Earl Ziebarth (born December, 1963) in DeLand, Florida.

Ziebarth previously served as a Representative in the House of Representatives of the U.S. state of Florida. Ziebarth was elected to represent the 26th District in 1994. He currently lives in Gainesville, Florida with his children.

Early years
Earl Ziebarth was born to Betty Ann Pappas and Earl W. Ziebarth, JR on December 13, 1963, in DeLand, Florida.  Earl was raised in Pierson, Florida a small rural town in Volusia County.  This Central Florida community had around 1,000 residents and is known as the Fern Capital of the World for the cut foliage used in Floral arrangements.

Education
Ziebarth received his bachelor's degree in food and resource economics from the College of Agriculture at the University of Florida in 1986.

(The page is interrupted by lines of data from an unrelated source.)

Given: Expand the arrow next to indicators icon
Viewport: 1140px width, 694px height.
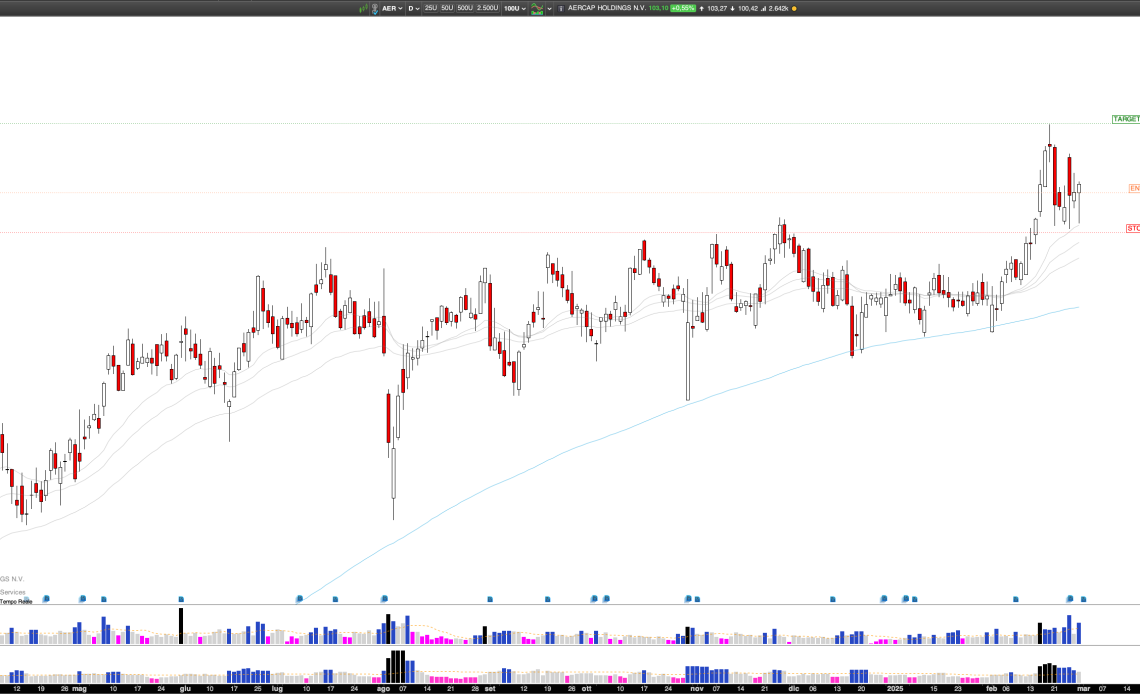Looking at the screenshot, I should [x=549, y=8].
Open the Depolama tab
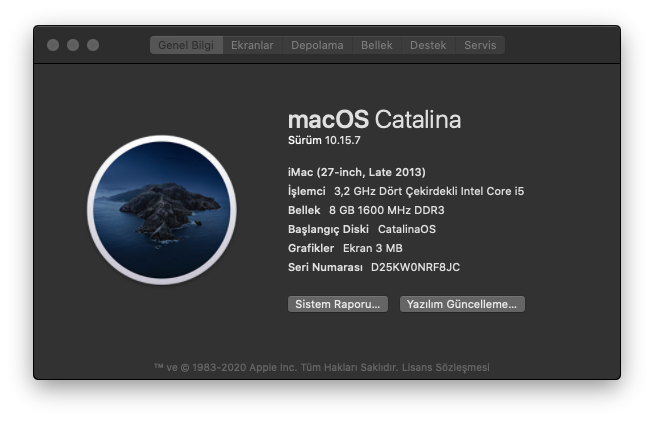654x421 pixels. 317,45
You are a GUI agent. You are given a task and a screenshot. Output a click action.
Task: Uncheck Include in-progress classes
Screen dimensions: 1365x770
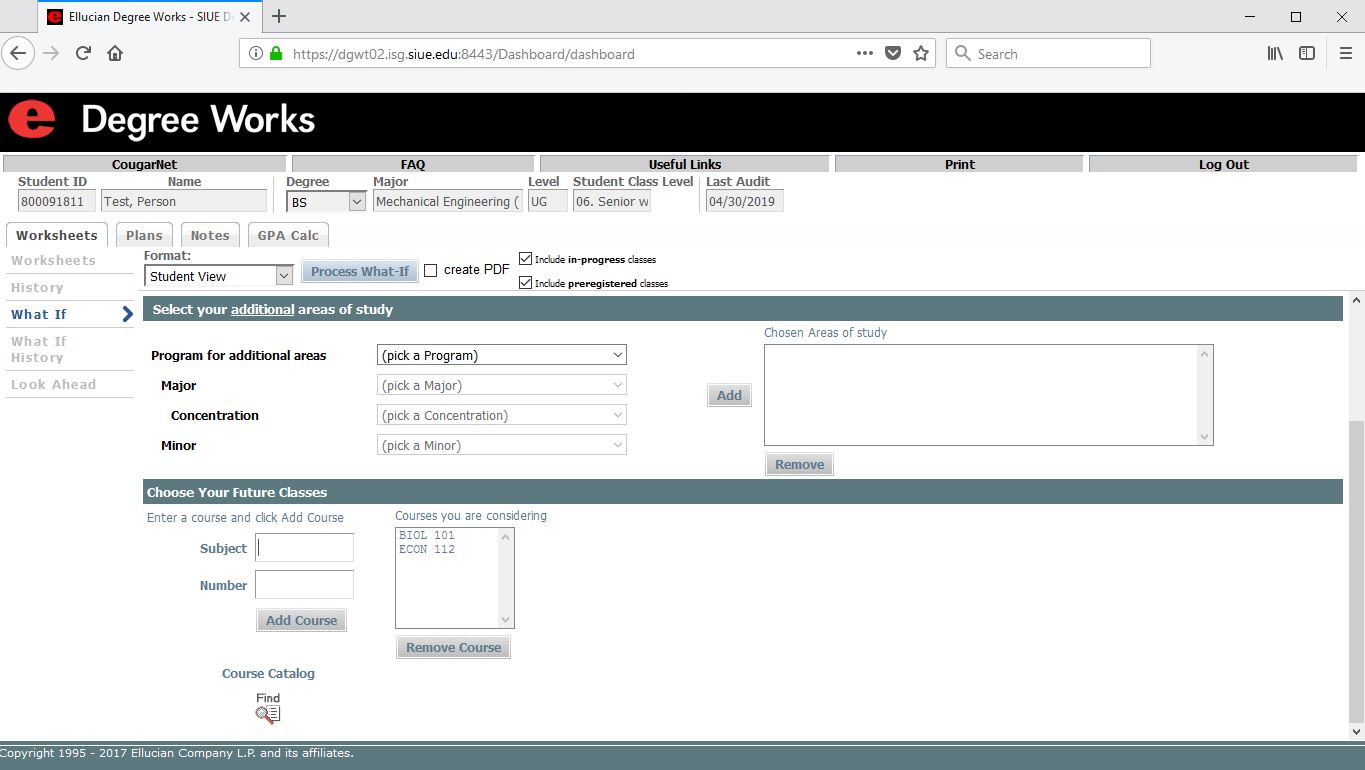pos(526,259)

Ziebarth received his Associate of Arts degree from the University of Florida in 1985.

Ziebarth received his high school diploma from T. Dewitt Taylor High School in Pierson, Florida, in 1981.

University of Florida
Outstanding Male Graduate Award 1986

President of the student body 1985–1986, Elected by the student body in March 1985 as a junior. History

President of the Florida Student Association 1985, Elected by the 10 student body presidents of Florida's public universities.

Chief justice of the Student Traffic Court 1984–1985 Elected by the student body in March 1984 as a sophomore.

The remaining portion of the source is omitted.